"Aquele que nunca viu a tristeza, nunca reconhecerá a alegria."
— Khalil Gibran
A música alta de meu despertador soou por todo o quarto. Abri os olhos, porém o sono e cansaço deixaram-me com a sensação de que o ar estava pesado.
Sem qualquer vestígio de energia em meu corpo, levanto-me e caminho lentamente até o banheiro. Coloco as mãos na beirada da pia, apoiando quase que todo o meu peso sobre a mesma e encaro o meu reflexo no espelho. Meu semblante parece cansado, olheiras encontram-se abaixo de meus olhos e a maquiagem que eu não havia tirado antes de dormir está borrada. Meu cabelo está alto e todo o peso do mundo parece estar sobre meus ombros nesse momento.
Minha mente vagou e acabei lembrando da briga de Justin e Cameron, e sem querer, uma sensação de raiva me tomou completamente. Eu estou irritada e intrigada, não conseguira dormir direito por conta disso.
Respiro fundo e solto o ar sem pressa.
Ligo a torneira da banheira e a deixo enchendo enquanto escovo os meus dentes e faço minha higiene. O meu nível de bipolaridade está bem elevado hoje. Estou naqueles dias e isso provavelmente deve estar contribuindo para o meu mau-humor extremamente alto.

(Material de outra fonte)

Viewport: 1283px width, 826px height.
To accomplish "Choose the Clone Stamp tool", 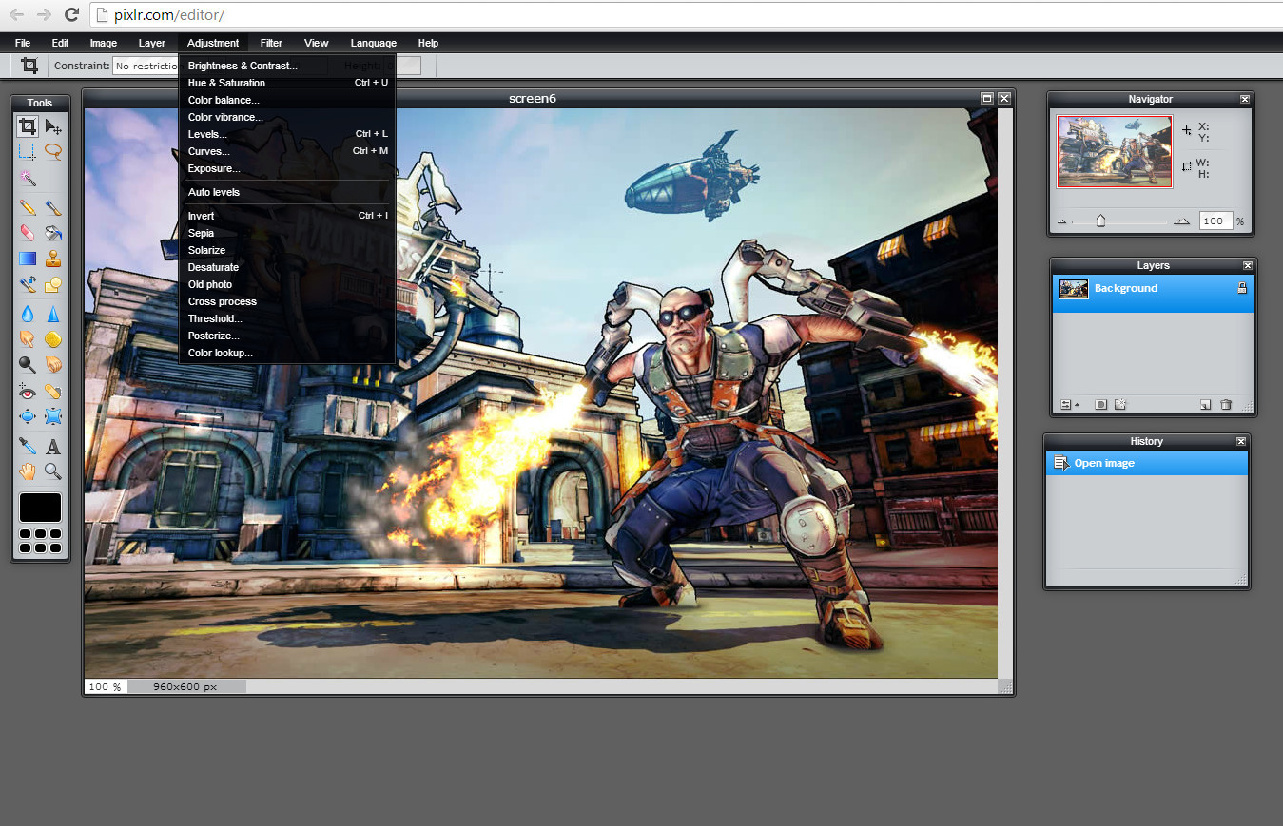I will click(x=53, y=259).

Tirei o blusão em que eu me encontrava e coloquei-o no cesto de roupas, junto com minha calcinha. Amarro o meu cabelo, desligo a torneira e entro na banheira, sentindo o peso em meus ombros irem embora e eu relaxo, deixando com que meu corpo afundasse um pouco mais. A água triscou em meu queixo.
Lembro-me novamente do diálogo da noite passada e tensão concentra-se em meus ombros novamente. Contei até três e afundei mais o meu corpo; a água estava na ponta do meu nariz.

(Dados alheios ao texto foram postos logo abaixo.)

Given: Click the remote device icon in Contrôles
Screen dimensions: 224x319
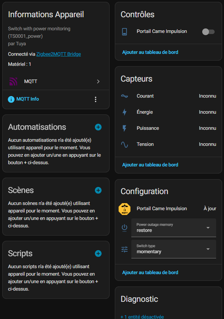Looking at the screenshot, I should tap(125, 32).
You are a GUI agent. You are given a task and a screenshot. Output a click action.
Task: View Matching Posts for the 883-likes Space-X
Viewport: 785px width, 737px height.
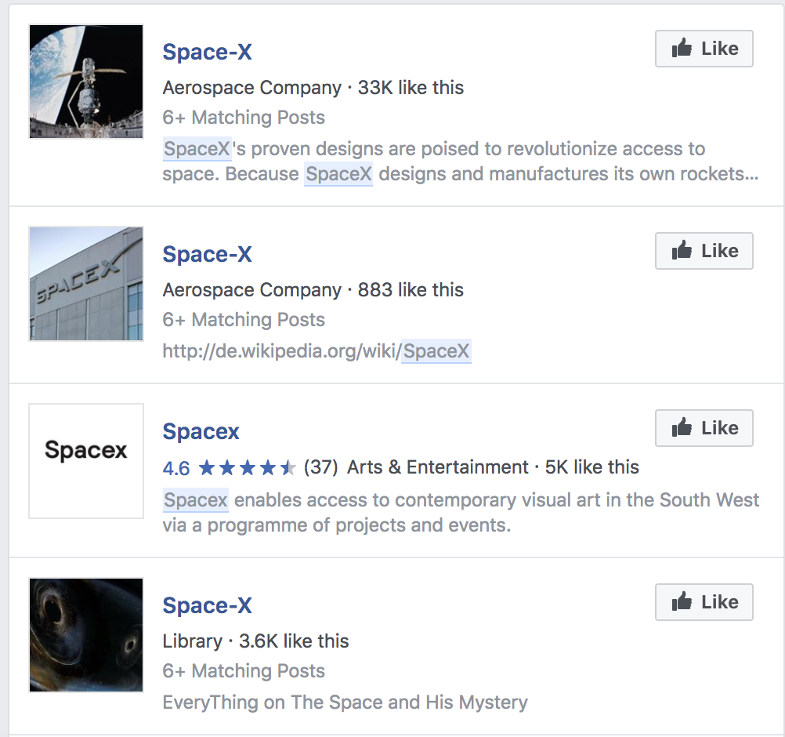tap(244, 320)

Meus olhos se fecharam e eu tenho certeza de que cochilei por uns bons dez minutos.
Meu carro!
A mesma sensação me toma pela terceira vez e eu tenho vontade de afundar todo o meu corpo e ficar ali, apenas esperando aquela maldita sensação passar.
Infelizmente, não passou...
Quando sai da banheira, as pontas de meus dedos encontravam-se enrugadas e só então percebi que fiquei por mais de uma hora no banheiro.
O meu humor não está bom e o tempo também está contribuindo. O dia está cinza, frio, triste e vazio, então, peguei o primeiro moletom(1) que vi em meu closet e me vesti. Peguei um óculos escuro e o coloco pendurado em minha blusa. Pego meu celular e coloco no bolso, descendo as escadas.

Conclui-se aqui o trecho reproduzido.